* [WHAT THE TASK REQUIRES] Write out the stretch of lines below that begins at the line with "Task: Click the Ersatzquote column header" and ends at the line with "Select the 2021-12-08", including both, exactly as given and nothing more.

* [DATASET ENTRIES]

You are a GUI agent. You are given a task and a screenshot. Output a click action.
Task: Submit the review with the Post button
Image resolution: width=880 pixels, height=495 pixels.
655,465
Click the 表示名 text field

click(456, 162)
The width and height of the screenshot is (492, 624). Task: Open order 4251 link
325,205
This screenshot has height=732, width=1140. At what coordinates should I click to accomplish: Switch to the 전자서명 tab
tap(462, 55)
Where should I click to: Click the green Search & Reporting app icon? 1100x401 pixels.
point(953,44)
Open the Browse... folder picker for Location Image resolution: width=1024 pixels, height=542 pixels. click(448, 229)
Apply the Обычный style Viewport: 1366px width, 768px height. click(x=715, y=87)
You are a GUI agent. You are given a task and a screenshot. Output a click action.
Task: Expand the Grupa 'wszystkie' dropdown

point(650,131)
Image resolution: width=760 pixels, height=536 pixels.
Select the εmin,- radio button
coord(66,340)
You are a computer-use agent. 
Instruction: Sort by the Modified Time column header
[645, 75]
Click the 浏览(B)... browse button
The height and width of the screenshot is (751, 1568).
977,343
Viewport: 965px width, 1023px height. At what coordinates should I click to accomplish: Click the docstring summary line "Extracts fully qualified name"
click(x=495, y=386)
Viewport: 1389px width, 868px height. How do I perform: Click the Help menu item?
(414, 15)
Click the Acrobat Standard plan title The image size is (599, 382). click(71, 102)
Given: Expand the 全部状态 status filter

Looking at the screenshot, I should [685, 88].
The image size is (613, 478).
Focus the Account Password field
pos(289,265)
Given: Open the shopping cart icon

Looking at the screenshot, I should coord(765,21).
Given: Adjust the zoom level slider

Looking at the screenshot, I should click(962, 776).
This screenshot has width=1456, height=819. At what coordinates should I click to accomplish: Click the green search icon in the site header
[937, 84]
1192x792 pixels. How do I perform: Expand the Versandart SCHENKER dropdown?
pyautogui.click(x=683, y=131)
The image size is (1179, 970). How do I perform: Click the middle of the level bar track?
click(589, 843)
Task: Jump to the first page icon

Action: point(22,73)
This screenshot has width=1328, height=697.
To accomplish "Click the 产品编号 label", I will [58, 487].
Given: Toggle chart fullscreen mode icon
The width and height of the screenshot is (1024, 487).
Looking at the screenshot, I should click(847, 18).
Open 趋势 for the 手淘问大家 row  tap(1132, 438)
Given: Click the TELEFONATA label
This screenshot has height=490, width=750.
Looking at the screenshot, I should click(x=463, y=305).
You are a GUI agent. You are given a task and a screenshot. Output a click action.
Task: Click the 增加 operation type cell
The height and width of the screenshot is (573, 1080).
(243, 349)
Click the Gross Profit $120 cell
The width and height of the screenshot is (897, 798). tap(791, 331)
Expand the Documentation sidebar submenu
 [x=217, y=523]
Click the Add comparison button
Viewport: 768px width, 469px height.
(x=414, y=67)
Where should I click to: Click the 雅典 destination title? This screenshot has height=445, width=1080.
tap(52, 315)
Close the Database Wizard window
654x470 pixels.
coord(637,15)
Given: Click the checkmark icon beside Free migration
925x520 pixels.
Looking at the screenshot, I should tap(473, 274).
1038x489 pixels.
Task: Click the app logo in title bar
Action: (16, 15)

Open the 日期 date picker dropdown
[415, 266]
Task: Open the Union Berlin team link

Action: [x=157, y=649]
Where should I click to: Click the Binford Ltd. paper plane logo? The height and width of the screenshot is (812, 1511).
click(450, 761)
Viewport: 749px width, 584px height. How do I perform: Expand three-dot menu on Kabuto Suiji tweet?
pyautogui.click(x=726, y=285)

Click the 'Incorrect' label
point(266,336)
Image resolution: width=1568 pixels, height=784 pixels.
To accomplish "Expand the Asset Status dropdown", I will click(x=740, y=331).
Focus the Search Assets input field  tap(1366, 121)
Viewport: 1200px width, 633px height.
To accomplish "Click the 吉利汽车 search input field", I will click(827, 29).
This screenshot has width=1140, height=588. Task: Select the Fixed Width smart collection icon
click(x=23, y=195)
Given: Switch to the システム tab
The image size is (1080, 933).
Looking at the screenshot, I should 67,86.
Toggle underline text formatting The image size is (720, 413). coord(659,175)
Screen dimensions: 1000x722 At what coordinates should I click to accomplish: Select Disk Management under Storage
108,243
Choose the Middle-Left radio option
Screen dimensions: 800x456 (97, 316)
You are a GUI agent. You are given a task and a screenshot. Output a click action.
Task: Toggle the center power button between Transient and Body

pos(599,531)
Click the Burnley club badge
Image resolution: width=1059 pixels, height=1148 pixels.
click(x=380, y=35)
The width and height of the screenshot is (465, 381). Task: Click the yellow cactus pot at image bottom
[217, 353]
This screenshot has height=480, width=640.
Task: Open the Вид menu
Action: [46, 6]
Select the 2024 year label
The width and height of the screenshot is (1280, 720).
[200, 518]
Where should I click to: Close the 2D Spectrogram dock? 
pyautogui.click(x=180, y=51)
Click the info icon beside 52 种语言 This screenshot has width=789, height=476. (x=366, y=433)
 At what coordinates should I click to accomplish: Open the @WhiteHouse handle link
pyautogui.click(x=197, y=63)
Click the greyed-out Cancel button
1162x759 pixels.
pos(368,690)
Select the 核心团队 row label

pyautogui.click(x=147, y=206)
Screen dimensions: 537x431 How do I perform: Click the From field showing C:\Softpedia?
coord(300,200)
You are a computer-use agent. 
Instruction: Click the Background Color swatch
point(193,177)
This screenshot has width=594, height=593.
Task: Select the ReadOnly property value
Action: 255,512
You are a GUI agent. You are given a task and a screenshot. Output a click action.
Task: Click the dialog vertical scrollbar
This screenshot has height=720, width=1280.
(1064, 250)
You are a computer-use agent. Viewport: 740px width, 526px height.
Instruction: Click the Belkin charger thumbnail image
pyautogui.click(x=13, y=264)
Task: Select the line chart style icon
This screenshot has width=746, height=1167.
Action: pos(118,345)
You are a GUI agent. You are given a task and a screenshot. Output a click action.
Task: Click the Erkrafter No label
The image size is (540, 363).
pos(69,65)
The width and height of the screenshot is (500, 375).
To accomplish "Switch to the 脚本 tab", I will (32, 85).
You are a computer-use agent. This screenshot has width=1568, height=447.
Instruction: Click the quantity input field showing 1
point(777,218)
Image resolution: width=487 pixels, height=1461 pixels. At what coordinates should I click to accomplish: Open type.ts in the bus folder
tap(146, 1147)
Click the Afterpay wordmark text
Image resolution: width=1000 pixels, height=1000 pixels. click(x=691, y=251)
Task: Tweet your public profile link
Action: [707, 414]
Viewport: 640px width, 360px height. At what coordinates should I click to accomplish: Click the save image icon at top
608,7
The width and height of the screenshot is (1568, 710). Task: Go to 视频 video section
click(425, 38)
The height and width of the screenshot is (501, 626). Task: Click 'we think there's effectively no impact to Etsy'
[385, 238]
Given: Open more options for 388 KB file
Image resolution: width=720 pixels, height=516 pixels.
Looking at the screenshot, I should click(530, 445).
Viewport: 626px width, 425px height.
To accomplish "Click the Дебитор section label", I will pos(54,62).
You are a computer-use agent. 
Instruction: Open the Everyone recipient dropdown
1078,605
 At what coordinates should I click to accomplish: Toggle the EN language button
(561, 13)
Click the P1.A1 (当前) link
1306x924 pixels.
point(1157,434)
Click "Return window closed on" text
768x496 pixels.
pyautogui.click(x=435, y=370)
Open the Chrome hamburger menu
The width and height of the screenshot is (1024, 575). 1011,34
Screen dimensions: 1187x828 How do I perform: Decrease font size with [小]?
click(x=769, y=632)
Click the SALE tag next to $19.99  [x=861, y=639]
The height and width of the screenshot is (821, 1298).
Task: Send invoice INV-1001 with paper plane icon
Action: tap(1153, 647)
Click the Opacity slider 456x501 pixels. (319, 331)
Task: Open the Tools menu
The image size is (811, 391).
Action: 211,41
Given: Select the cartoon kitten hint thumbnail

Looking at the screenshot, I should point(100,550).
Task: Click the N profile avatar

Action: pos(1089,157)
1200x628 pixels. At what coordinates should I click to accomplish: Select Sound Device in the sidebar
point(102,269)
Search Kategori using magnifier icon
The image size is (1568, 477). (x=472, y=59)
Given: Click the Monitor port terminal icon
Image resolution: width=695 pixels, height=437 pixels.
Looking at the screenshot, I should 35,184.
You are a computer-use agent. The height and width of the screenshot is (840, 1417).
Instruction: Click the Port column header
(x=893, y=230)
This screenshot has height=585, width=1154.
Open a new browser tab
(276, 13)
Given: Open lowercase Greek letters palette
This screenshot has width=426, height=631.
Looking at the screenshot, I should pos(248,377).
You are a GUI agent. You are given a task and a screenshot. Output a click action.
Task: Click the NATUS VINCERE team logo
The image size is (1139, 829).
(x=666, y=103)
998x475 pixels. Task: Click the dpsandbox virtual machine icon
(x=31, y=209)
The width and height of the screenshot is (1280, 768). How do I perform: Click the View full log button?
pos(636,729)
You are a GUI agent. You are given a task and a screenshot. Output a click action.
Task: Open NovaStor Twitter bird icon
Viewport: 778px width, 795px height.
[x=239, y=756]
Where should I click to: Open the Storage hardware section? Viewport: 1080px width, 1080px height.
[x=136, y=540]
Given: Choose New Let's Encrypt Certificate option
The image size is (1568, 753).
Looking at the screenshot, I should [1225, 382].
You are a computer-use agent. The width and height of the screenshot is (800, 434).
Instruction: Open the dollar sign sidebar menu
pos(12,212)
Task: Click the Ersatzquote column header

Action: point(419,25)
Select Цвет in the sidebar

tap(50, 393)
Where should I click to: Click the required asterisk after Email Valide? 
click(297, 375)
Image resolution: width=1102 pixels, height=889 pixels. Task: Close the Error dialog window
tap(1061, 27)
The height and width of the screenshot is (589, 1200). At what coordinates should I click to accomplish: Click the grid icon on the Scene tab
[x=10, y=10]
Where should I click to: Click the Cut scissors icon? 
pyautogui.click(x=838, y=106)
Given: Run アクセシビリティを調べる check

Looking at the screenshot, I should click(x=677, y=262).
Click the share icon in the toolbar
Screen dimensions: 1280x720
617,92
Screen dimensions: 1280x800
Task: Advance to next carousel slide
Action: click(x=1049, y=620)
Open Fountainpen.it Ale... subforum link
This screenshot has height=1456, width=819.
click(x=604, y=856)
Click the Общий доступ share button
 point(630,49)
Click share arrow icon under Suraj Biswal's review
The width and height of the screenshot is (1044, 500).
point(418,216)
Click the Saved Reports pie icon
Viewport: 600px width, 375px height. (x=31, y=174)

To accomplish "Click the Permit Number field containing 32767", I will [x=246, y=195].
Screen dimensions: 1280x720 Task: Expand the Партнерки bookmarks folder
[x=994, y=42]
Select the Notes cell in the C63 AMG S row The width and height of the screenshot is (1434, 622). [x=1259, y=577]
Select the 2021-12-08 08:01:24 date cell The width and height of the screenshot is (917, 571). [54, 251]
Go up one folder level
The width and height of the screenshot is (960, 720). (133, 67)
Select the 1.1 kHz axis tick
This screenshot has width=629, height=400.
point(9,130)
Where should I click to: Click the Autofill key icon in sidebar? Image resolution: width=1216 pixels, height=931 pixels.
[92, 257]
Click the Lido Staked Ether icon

* [YOUR SOLUTION]
Task: Click the Ersatzquote column header

Action: point(419,25)
Select Цвет in the sidebar

tap(50, 393)
Where should I click to: Click the required asterisk after Email Valide? 
click(297, 375)
Image resolution: width=1102 pixels, height=889 pixels. Task: Close the Error dialog window
tap(1061, 27)
The height and width of the screenshot is (589, 1200). At what coordinates should I click to accomplish: Click the grid icon on the Scene tab
[x=10, y=10]
Where should I click to: Click the Cut scissors icon? 
pyautogui.click(x=838, y=106)
Given: Run アクセシビリティを調べる check

Looking at the screenshot, I should click(x=677, y=262).
Click the share icon in the toolbar
Screen dimensions: 1280x720
617,92
Screen dimensions: 1280x800
Task: Advance to next carousel slide
Action: click(x=1049, y=620)
Open Fountainpen.it Ale... subforum link
This screenshot has height=1456, width=819.
click(x=604, y=856)
Click the Общий доступ share button
 point(630,49)
Click share arrow icon under Suraj Biswal's review
The width and height of the screenshot is (1044, 500).
point(418,216)
Click the Saved Reports pie icon
Viewport: 600px width, 375px height. (x=31, y=174)

To accomplish "Click the Permit Number field containing 32767", I will [x=246, y=195].
Screen dimensions: 1280x720 Task: Expand the Партнерки bookmarks folder
[x=994, y=42]
Select the Notes cell in the C63 AMG S row The width and height of the screenshot is (1434, 622). [x=1259, y=577]
Select the 2021-12-08 08:01:24 date cell The width and height of the screenshot is (917, 571). [54, 251]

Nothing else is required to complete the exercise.